**EXTRACT TO READ:**
____

# Lighting help in Lumens



## teban (Feb 2, 2006)

hi guys can anyone enlighten me regarding lux? i believe someone has told me that it is more accurate to get lux value instead of basing on the watt per gallon rule.

Given that i can see several types of lights with lux values can anyone tell me what spectrum as well as what lux ratings can we consider as low medium and high light levels?

thanks!


----------



## teban (Feb 2, 2006)

hey guys just found some good material from Rex's website just want to share.

http://www.rexgrigg.com/mlt.html


----------



## plantbrain (Dec 15, 2003)

If you are going to upgrade, may as well use PAR and then use a standard distance from the bulb(say 10 cm, and 25 cm), both in and out of the water.

Lux tells you little other than what we see, not plants.
No botantist use that unit:thumbsup: 

Regards, 
Tom Barr


----------



## teban (Feb 2, 2006)

hi there plantbrain could you explain further on PAR? its the first time i have heard of this one.

thanks!


----------



## i4x4nMore (Mar 31, 2008)

*Measuring Light with a PAR Meter*

This is a primer on PAR that I wrote a while ago in my quest for my own understanding. It's intentionally not scientific, and I hope that it is mostly correct. I appreciate any comments and suggestions (sans malice and flame). This post is a bit long... I apologize in advance if that's annoying ​ 
------------------------------​ 
*Measuring Light with a PAR Meter*
Jeremy Squires. Photos and illustrations by author.​ 


A PAR meter is a special type of light meter that measures the amount of light available to a plant for photosynthesis. PAR is an acronym for “photosynthetic active radiation.” Although this phrase can sound quite technical, what this device actually measures is quite easy to understand for those that have ever wondered if they have enough light in their planted aquarium. 


What's exciting about a PAR meter, is that it can help determine if a particular light source or setup is sufficient for growing plants – both aquatic and terrestrial. Although PAR meters have been around for a while, their cost has made them somewhat prohibitive for a majority of hobbyists. Recently, however, manufactures have been working to produce relatively low cost PAR meters to make them more available to those who need to accurately measure light for plants.


Hobbyists have typically used a variety of methods to determine if their aquarium lighting is sufficient. However, the lack of a means to precisely quantify light has led us to rely on rules-of-thumb and guidelines which make it difficult to truly evaluate aquarium lighting. As lighting types and technologies evolve, it is beneficial to have a more accurate way of determining the light intensities in our planted aquariums. PAR measurements help us do this by eliminating the guesswork when evaluating a particular light source.









_A meter offered by Apogee Instruments_
_with a water proof sensor._​ 

*How much light do I need?*


One of the most common questions people have when setting up a planted tank is, “How much light do I need?” On the surface, this might seem like a simple question but getting a straight forward answer is not that easy.

____

**INFORMATION SUPPLIED:**
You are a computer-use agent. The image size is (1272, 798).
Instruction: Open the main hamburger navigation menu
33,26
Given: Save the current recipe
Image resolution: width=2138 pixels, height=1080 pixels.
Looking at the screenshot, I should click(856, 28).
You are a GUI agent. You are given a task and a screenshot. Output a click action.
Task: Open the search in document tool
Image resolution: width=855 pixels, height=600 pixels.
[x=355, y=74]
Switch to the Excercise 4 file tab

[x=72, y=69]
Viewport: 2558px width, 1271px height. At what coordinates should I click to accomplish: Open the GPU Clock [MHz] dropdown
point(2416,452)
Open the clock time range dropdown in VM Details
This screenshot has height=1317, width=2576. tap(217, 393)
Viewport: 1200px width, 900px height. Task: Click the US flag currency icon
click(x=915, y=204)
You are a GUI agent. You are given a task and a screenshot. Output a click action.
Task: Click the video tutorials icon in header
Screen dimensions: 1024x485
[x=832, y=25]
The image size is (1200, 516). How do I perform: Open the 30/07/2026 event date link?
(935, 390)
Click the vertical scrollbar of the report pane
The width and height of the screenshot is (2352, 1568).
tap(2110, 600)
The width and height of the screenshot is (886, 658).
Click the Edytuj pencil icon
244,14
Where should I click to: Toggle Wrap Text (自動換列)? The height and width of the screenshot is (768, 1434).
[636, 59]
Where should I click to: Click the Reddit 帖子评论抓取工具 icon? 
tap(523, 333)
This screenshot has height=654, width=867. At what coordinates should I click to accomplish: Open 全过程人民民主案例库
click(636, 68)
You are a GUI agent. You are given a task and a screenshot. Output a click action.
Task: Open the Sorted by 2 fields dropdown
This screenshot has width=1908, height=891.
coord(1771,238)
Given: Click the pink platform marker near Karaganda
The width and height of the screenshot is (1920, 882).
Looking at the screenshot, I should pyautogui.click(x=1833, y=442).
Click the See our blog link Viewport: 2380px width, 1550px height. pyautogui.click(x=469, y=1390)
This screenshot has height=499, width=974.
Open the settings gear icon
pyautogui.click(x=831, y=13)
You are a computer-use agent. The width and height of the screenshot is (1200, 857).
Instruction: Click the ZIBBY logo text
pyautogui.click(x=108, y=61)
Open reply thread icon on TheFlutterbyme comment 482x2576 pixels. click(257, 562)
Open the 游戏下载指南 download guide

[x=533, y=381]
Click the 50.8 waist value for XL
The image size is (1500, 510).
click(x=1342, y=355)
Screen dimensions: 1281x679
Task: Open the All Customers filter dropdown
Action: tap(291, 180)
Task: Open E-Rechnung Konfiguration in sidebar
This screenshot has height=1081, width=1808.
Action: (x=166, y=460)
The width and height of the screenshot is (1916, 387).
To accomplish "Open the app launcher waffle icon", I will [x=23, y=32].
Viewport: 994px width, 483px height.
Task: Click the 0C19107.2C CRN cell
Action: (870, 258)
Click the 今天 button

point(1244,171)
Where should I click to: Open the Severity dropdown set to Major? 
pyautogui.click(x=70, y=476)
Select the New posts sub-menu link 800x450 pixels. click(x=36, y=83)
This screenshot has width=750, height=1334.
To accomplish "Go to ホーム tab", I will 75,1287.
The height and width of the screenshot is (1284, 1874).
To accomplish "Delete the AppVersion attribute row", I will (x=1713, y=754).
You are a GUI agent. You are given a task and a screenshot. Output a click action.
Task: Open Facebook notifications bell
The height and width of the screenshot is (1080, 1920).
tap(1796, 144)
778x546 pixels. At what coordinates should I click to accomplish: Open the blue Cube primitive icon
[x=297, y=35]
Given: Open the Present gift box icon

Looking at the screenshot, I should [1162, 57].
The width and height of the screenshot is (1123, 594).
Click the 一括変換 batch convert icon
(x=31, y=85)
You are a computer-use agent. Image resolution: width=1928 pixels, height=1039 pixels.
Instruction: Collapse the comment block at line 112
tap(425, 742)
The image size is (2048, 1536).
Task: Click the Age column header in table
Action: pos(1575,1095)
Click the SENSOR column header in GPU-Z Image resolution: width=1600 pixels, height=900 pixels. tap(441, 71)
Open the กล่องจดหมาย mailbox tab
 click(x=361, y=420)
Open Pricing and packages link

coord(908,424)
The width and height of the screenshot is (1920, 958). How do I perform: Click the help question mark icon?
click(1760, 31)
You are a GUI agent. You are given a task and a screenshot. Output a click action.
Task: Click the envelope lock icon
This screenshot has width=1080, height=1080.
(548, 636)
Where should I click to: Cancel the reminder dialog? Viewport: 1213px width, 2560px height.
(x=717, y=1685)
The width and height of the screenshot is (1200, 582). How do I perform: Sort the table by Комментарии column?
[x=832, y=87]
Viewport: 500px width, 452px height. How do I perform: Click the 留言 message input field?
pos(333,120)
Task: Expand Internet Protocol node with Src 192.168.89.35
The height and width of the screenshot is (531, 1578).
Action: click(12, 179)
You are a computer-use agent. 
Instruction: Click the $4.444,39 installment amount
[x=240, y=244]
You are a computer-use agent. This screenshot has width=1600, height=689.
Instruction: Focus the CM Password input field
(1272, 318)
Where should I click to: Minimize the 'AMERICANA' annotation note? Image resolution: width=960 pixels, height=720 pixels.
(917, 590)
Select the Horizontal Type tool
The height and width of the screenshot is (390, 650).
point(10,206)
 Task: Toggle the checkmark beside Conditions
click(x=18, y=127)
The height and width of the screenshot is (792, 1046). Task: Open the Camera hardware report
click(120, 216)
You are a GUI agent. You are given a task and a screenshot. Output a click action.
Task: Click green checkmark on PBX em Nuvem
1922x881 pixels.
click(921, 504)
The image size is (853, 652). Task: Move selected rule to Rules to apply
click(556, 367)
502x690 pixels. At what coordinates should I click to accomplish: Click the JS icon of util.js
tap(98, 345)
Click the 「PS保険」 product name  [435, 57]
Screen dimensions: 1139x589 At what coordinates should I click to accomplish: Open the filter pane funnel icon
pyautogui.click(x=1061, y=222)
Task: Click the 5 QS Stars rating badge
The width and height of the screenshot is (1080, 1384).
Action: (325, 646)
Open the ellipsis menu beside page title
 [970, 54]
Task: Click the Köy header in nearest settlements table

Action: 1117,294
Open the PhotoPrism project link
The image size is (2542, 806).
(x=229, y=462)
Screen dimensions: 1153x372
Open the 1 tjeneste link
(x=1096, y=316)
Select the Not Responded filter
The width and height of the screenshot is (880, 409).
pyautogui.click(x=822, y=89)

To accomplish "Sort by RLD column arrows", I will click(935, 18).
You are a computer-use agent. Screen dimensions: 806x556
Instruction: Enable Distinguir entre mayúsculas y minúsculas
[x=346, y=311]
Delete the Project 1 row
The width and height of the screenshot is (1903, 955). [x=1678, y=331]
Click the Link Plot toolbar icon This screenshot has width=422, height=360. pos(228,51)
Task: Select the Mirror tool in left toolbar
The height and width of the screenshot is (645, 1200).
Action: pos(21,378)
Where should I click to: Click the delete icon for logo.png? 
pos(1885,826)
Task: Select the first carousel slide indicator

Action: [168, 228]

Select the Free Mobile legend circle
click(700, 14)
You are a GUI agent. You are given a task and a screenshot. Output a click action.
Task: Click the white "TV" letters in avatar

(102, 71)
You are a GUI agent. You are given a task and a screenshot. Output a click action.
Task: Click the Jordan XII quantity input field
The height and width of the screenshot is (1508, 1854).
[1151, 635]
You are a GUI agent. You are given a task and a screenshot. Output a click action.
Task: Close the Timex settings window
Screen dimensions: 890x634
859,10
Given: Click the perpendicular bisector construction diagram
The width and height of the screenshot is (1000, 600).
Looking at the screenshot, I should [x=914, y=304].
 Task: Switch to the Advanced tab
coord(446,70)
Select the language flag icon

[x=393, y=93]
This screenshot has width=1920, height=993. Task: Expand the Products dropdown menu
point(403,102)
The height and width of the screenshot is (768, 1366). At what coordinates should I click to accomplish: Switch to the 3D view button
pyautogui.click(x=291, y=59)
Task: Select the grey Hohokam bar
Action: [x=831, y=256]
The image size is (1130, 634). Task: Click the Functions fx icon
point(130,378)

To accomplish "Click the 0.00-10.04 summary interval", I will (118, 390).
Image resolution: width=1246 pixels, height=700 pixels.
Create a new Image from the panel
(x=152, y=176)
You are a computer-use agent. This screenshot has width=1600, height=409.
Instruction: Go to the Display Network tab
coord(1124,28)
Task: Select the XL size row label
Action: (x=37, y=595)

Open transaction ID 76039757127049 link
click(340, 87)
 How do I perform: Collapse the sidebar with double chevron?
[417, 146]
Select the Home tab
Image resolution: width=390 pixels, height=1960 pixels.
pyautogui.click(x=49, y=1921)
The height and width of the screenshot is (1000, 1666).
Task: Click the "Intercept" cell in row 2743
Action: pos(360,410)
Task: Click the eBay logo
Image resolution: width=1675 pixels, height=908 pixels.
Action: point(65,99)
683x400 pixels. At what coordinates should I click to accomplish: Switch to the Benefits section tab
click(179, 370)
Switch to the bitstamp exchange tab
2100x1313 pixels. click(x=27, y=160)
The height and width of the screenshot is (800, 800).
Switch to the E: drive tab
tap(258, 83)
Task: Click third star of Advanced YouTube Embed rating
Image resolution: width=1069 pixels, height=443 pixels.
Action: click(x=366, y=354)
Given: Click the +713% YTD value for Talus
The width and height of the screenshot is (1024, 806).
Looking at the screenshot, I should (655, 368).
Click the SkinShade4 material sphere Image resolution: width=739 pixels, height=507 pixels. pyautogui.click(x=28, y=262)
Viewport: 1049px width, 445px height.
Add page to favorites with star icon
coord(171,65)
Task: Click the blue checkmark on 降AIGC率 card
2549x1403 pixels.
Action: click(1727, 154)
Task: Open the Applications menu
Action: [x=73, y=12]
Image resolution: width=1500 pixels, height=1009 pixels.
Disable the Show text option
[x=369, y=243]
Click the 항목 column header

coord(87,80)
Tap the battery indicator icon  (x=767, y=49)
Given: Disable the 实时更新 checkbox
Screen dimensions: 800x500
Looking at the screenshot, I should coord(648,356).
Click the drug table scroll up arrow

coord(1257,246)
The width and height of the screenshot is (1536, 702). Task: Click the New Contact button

____

**TASKS TO COMPLETE:**
[1] From the aquarium lighting thread above, extract the passage that runs from "If you are going" up to and including "see, not plants.".
[2] According to the aquarium lighting thread, what does the acronym PAR stand for?
[3] Proceed with the aquarium lighting thread, picking up right after its final sentence.

**ANSWERS FOR THIS EXERCISE:**
[1]
If you are going to upgrade, may as well use PAR and then use a standard distance from the bulb(say 10 cm, and 25 cm), both in and out of the water.

Lux tells you little other than what we see, not plants.

[2] PAR stands for "photosynthetic active radiation."

[3]
The most common reply you get is probably the _watts per gallon_ rule-of-thumb (for example, 2-5 watts/gallon). If we all used exactly the same kind of light source having the same efficiency and the same spectral output and the same mounting specifications, I imagine the watts per gallon guideline would work pretty well. I believe the watts per gallon guideline was probably established at a time when hobbyists were mostly using standard fluorescent tubes. They were the cheapest and most available lighting method for hobbyists. Over time, however, manufactures responded to the needs of aquatic gardeners by producing different bulbs and lighting technologies specifically for plants. 


Today, the lighting technologies available to hobbyists have dramatically increased to include compact fluorescent, VHO, metal halide, mercury vapor, and sodium vapor. As such, the watts per gallon guideline is tricky to use because each lighting technology produces light in a markedly different way – each having different efficiencies and distinct spectral output. One hundred watts of standard fluorescent light will not produce the same kind - or amount - of light as 100 watts of metal halide. Thus, wattage alone is not a good choice for specifying light intensity for a planted aquarium.




*What about LUX/Lumens?*


In my quest to understand lighting, the next logical progression led me to wonder why aquatic gardeners don't use lux or lumens as a means for specifying the amount of light needed in a planted aquarium. Lux is a measurement of the number of lumens that fall on a one square meter area (lumens/m2). Thus, lux is a light intensity measurement that is independent of the wattage used to produce the light. 


You will find some books that list approximate lux values for aquatic plants. However, these lux values are very dependent on the light source used when taking the measurements. If one book lists lux values that are based on sunlight, how can I extrapolate these values to metal halide or VHO lighting?


The problem with using lumens to determine light intensity for plants is the lumen itself. The lumen is a measurement of the perceived intensity of a light source _as seen by human vision_. However, human vision has almost nothing to do with how bright a light appears to plants. In other words, we need to know the perceived intensity of light from a plant's point of view... not our own. 









_Notice where the peaks are for plants versus human vision._
_Most standard light bulbs are designed to maximize human_
_vision, not __plant photosynthesis. This is why the spectrum_
_a bulb__ produces__ is important._​ 

The chlorophyll molecules of a plant perceive light much differently than human eyes. Broadly speaking, the light receptors in human eyes are more sensitive to the green portion of a white light source. However, the light receptors in plants are more sensitive to the red and blue portion of white light. As an example, if we increase the intensity of a white light source by producing more green photons, human eyes will perceive the total light as getting progressively more intense (more lumens). However, given the same light, plants will not sense this increase because they are much less sensitive to green light. This is why the lumen alone cannot be used when evaluating various lighting technologies for growing plants.


*Light, Photons, and PAR*


To accurately measure light for plants, we have to use a method that does not rely on the human eye or its perception. Our eyes are only sensitive to a small portion of the total radiation produced by the sun. The fundamental constituent of light (electromagnetic radiation) is the _photon_. A photon is a small packet of electromagnetic energy that radiates from a source. The sun, for example, produces radiating photons in a very broad range of frequencies.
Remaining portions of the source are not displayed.